Early last year, I began to experience some pains in my hands. I associated them with bringing a large turkey back from the butchers. Hadn’t taken the car, because parking, but it was heavier than I appreciated and I struggled with the bird as the handles of the plastic bad tore on my fingers. I went to the doctor. Tendons, probably, he said. Most likely be better in a few months.

Then in September, back from a touring holiday in France which had involved a lot of lugging of boxes and cases up and down stairs, the pain was back, worse. I lacked the strength to open cans and bottles. Some movements were fine but turning a knob or using a key sometimes — ouch!

That’s where I am, basically. A few trips to the doctor and the physio later, osteoarthritis it seems. Injections in the thumb joint helped one hand, but less the other. Typing is ok, mostly, but my handwriting is worse. On public transport I steady myself by wrapping my arm around things, since gripping with a hand might hurt. I squeeze a rubber ball from time to time, as building up the muscles supposedly compensates a bit for the damage to the joints.

Not much fun, but could be worse. And only one of many things that comes past your mid fifties (I’m sixty now). I’ve had more blood tests in the past three years than in the previous thirty put together. Diabetes? No, thank goodness, not yet. Blood pressure is high, if not really dangerously so yet. Swallowing statins every morning, when I remember, to keep the choresterol down.

My father died in the summer of 2017. He was in good form until a week before the end though he’d had his share of health problems over the quarter-century before and a walk to the shops and back would see him needing a rest. We shared conversations to the end. He was lively, still learning German, discussing Edith Wharton. Though we all know that death is coming, a parent going is concrete. You know that will be you soon enough, so better make the best of it and concentrate on what matters.

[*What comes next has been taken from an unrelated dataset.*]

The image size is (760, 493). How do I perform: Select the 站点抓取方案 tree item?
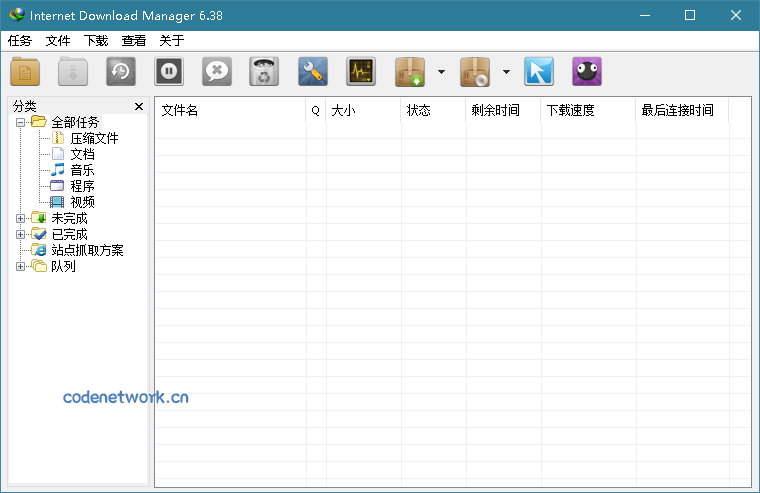coord(87,250)
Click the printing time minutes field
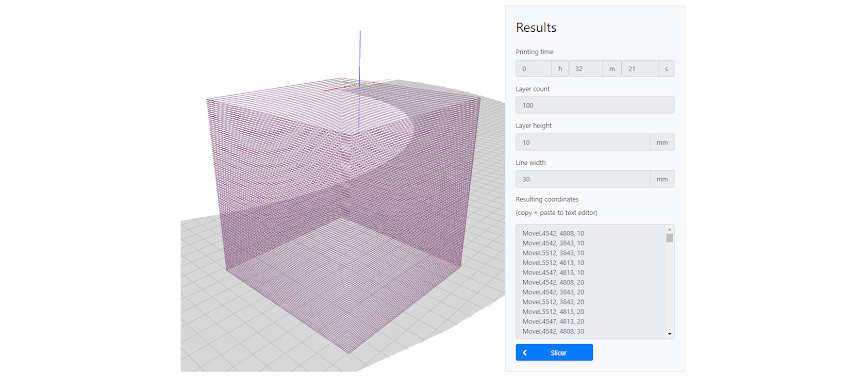This screenshot has width=864, height=382. point(586,69)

As I’ve thought more about the loss of capacity. The aches and pains. The knowledge that there are things you could do but now can’t. When you really ought to take more exercise because it is good for your heart and lungs, but when there’s every chance that back, knee or hip won’t play nicely enough to let you.

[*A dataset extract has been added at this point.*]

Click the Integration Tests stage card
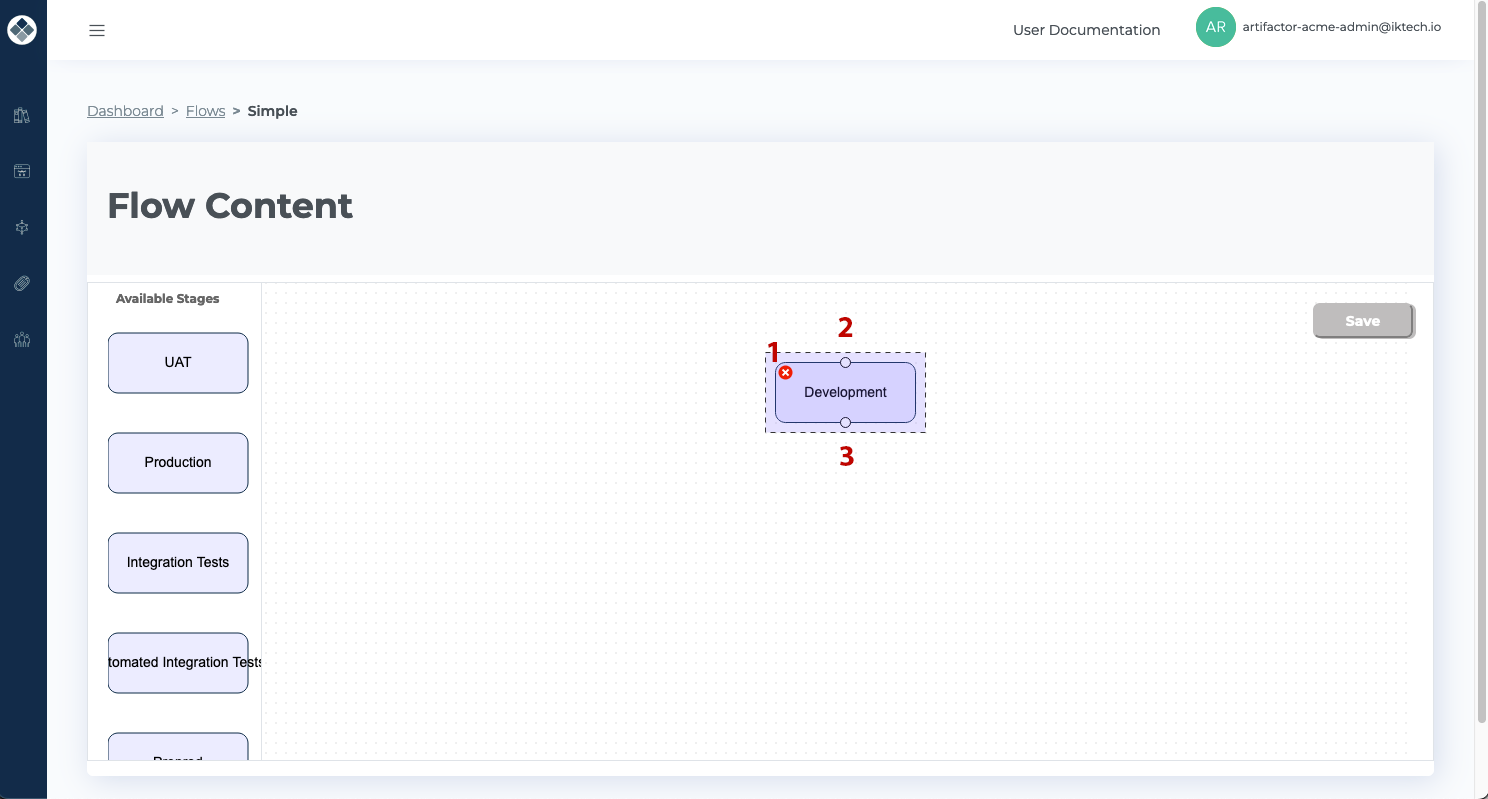The image size is (1488, 799). click(x=177, y=562)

I keep returning to an image from a TV programme about John Clare. The picture was of a man on his back with

> The grass below — above the vaulted sky.

When young the vaulting is infinitely distant, and if lucky and not disabled you can vault over obstacles yourself. But age makes the sky close in. In your forties you can see the roof even if you can’t touch it. Then, later, if you stretch, your fingers graze the surface. Time comes when you have to be careful not to bang your head. Some while after you stoop and then crouch. The tunnel gets narrower too. There is less space to move and perhaps, eventually, there will be no space at all.

{ 21 comments }

1

Don A in Pennsyltucky 01.22.19 at 12:02 pm

Statins with dinner. Ask the pharmacist.
Hoping that the pain/stiffness in knuckles since the bicycle accident (2 months ago) continues to self-resolve with OTC anti-inflammatories

2

Matt 01.22.19 at 12:46 pm

I’m sorry to hear about the hand pain. It’s especially bad for people who write for a living. When I was in college, I worked part time in a hospital pharmacy. We used hundreds of bottles of normal saline solution a day. The way that billing worked, each bottle had to have a sticker on it. I’d spend my slow time taking little bottles from a box, pulling a sticker from a strip, putting it on the bottle, and returning it to the box. Within a few months, I could no longer hold a pen or a pencil in my right hand. This was before lap tops, so it was a pretty big problem for a student! I had to refuse to do that task anymore. My hands, which had been strong, still give me trouble from time to time, and get sore easily. It’s not fun. I hope yours won’t be a persistent problem.

3

JimV 01.22.19 at 12:52 pm

It sounds like the tennis elbow I had after a long, hard-fought tennis session in my late forties. At the end I noticed I had a death grip on the racket handle which was difficult to loosen. The next day I was trying to leave a conference room at work which had a spring-loaded door knob. I couldn’t turn the knob with my right hand, and had to awkwardly use my left hand. It lasted for several months, to the point where I didn’t think it would ever heal, but it did eventually. When I did finally dare to play tennis again, I used a compression band around my right forearm, which seemed to help a lot. I never hit the ball as well as I had that day, though.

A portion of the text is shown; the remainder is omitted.